Ombudsman marks Children’s Day
The promotion and defense of the rights of the child are fundamental tasks of the State and of the community, being assumed not only as ethical duties, but also as obligations that have already reached the juridical level, based on national and international instruments.
Therefore, celebrating the day of the child implies to affirm its singularity as a holder of autonomous rights, specifically recognized to meet the special needs demanded by the different stages of development of childhood and adolescence.

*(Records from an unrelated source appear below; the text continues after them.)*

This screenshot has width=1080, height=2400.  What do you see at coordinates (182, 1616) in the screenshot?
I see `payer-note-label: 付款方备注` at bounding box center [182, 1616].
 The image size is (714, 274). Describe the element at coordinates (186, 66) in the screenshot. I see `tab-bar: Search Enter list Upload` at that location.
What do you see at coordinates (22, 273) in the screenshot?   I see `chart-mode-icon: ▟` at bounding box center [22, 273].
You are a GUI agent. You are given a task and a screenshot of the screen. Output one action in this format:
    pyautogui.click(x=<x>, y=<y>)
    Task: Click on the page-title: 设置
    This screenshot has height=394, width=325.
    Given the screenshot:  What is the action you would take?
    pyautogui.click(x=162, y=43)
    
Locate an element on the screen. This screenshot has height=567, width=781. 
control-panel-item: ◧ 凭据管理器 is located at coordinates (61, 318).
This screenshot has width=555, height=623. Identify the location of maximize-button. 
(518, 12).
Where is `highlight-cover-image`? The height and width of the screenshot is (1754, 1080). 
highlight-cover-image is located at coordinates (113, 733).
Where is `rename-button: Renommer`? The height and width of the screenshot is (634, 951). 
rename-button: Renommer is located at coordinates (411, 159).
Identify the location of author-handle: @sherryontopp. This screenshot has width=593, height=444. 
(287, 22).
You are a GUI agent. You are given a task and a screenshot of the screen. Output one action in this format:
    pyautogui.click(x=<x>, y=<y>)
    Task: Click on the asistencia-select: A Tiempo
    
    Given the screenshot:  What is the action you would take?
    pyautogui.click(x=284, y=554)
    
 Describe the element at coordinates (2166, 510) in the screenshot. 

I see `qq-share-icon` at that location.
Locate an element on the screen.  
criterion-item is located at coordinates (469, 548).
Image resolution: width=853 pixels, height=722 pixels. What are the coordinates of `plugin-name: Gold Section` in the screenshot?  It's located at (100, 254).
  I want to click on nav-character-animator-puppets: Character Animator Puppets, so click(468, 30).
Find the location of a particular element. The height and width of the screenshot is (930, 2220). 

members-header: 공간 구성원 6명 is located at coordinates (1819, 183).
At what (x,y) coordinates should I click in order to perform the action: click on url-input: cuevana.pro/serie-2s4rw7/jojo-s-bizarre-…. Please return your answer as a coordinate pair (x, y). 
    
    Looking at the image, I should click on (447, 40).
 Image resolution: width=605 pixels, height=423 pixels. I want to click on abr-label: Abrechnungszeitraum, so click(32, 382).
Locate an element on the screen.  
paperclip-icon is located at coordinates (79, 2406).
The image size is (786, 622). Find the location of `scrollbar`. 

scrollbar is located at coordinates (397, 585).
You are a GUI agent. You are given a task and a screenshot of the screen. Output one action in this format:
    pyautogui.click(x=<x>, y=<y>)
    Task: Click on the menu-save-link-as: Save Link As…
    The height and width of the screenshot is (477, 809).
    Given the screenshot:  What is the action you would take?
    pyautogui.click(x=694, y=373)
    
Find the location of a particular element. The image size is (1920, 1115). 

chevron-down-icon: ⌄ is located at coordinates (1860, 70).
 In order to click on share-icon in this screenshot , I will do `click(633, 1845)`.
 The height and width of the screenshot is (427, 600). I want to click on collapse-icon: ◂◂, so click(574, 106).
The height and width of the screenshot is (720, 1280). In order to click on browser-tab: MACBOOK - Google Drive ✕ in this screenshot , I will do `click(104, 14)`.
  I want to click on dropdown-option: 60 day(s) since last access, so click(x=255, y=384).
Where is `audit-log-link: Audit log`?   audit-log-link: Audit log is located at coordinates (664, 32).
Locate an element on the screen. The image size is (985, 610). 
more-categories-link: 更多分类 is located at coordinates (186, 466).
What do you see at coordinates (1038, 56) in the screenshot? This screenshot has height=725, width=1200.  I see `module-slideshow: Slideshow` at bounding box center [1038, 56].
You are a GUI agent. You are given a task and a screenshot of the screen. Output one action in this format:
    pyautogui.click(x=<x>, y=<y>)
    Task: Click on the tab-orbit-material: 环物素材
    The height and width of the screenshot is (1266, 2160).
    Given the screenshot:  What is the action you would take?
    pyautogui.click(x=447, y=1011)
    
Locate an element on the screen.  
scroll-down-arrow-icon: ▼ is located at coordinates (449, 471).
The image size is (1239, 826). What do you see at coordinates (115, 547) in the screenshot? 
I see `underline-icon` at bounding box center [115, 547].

But celebrating a child’s day also requires looking beyond the existing legal framework and entering the concrete plane of life where challenges to the realization of rights materialize in the daily lives of so many children and so many families.
For this reason, the Ombudsman, as the National Human Rights Institution, has produced a report on the implementation of the Convention on the Rights of the Child on the occasion of the presentation of the 5th and 6th national reports for the 82nd session of the Committee on the Rights of the Child, to be held in Geneva from 9 to 27 September 2019. Education issues – such as drop-out, absenteeism and school failure – child poverty, domestic violence and child and youth care in danger and of refugee children, deserved particular attention on the part of this organ of the State.
It should also be recalled that, in order to respond to situations of children and young people in situations of risk or danger, the Ombudsman has a free telephone line – the Children’s Line (800 20 66 56), which answered, in the year 2018, 553 calls.